A subsea wellbore system is disclosed in which a return fluid flows from a wellbore to the surface via an annulus between a drill string and a casing and then between the drill string and a riser, wherein the system includes a device configured to prevent flow of the return fluid flowing through the annulus between the drill string and the riser, and a bypass line configured to divert the flow of the return fluid from the annulus between the drill string and the riser to the surface.

Description

CROSS-REFERENCE TO RELATED APPLICATIONS
This application takes priority from U.S. Provisional Application Ser. No. 62/059,026, filed on Oct. 2, 2014, which is incorporated herein in its entirety by reference.
BACKGROUND
1. Field of the Disclosure
This disclosure relates generally to subsea well systems for controlling fluid flow there through in response to adverse downhole conditions, including formation fluid influx into the wellbore, commonly referenced to as a kick.
2. Background of the Art
Wellbores or wells are drilled in subsurface formations for the production of hydrocarbons (oil and gas). Subsea wells can extend more than 5,000 ft. below more than 10,000 ft. of water. Wellhead equipment, including blowout preventers (BOPs), kill line, and control modules are utilized at the sea floor for controlling pressure of the fluid in a return annulus between a drill string and a riser (“riser annulus”) or to close the fluid flow through the wellbore (referred to as well shut-in) to prevent blowouts due to influx of fluid from the formation into the annulus between the drill string and the wellbore (“well annulus”) due to higher pressure in the formation than in the wellbore. Such increase in the fluid flow returning from the wellbore to the surface is referred to herein as a “kick.”
Operating companies involved in drilling of deep water wellbores have been experiencing a substantial increase in non-productive rig time (NPT). This is in part due to the uncertainty in the status or function of the subsea BOPs during drilling operations. The majority of this NPT is due to the additional rig time required to retrieve, check, and reinstall the BOP. Also on certain occasions, kicks are either not detected in a timely manner or the control units are not timely activated due to heavy dependence on human interaction at the surface. The first can result in shutting in the well (or killing the well) prematurely and the second in a blowout.
During drilling of a subsea wellbore, a fluid (mixture of water and certain additives) referred to as the “mud” is supplied to the wellbore via a drill string used for drilling the wellbore. The mud returns to the surface via an annulus between the drill string and the wellbore to a point above the BOP and then via an annulus between a riser and the drill string to the surface. The operators attempt to maintain pressure in the wellbore (referred to as the “hydrostatic pressure”) above the pressure inside the formation surrounding the wellbore (referred to as the “formation pressure”) by controlling the weight of the mud column in the wellbore so that the fluid from the formation will not enter into the wellbore, thereby avoiding kicks. In practice, on occasions, the formation pressure does exceed the hydrostatic pressure, causing kicks to occur. If the flow of the fluid due to a kick is successfully controlled, the kick is considered killed. An uncontrolled kick that results in the well unloading mud through the riser is referred to as a “blowout.”
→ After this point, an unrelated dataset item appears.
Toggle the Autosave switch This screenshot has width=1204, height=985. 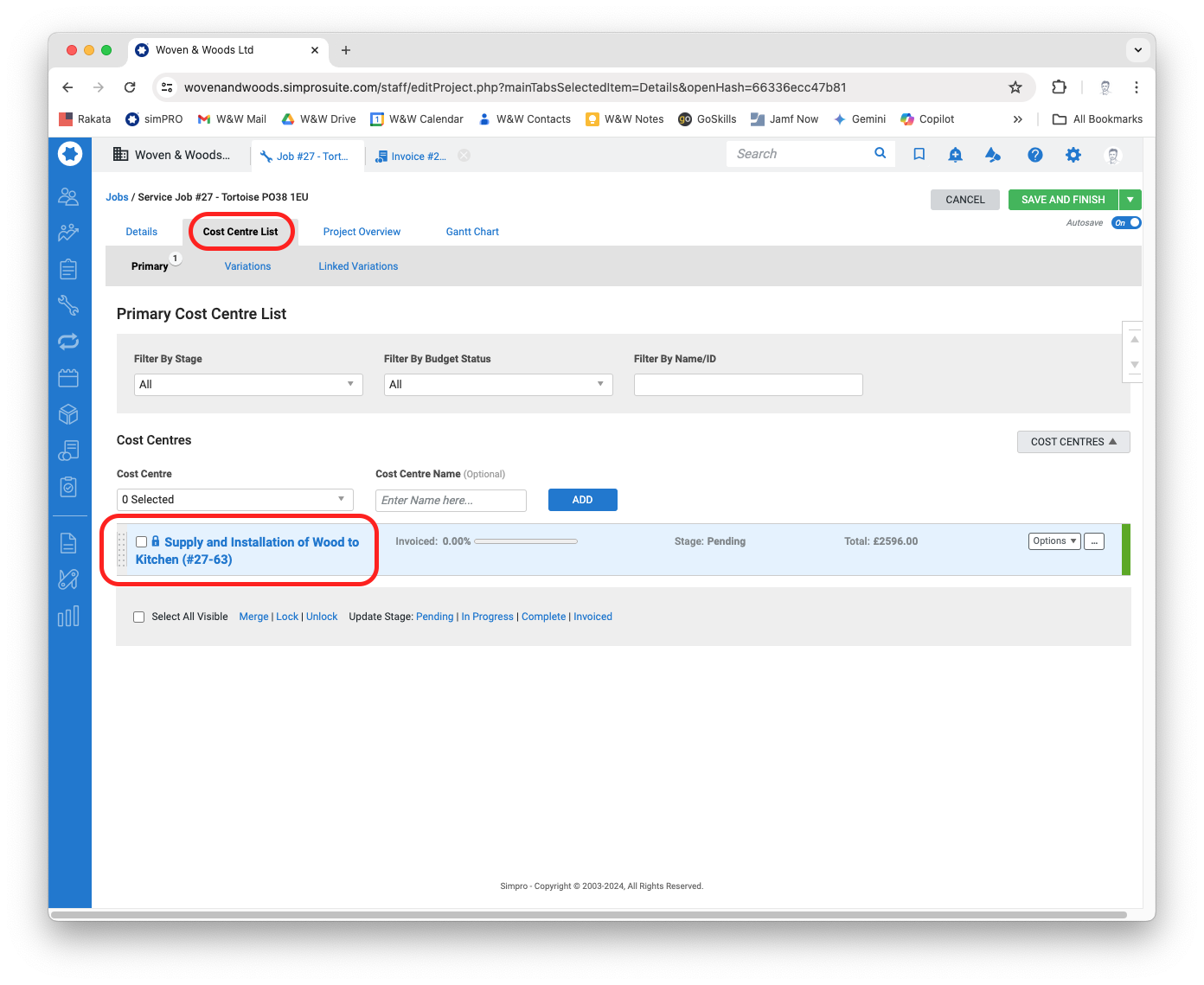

Kicks occur for a variety of reasons that include: (1) insufficient mud weight that exerts less pressure on the formation than the formation pressure; (2) improper hole fill-up during trips e.g. as the drill pipe is pulled out of the hole, the mud level falls but is not filled timely; (3) swabbing i.e. pulling the drill string from the borehole creates a swab pressure (negative pressure) that reduces the effective hydrostatic pressure below the formation pressure; (4) gas-contaminated mud which usually occurs when a fluid from a core being drilled releases gas into the mud, which expands and reduces the hydrostatic pressure; and (5) lost circulation which decreases the hydrostatic pressure due to a shorter mud column.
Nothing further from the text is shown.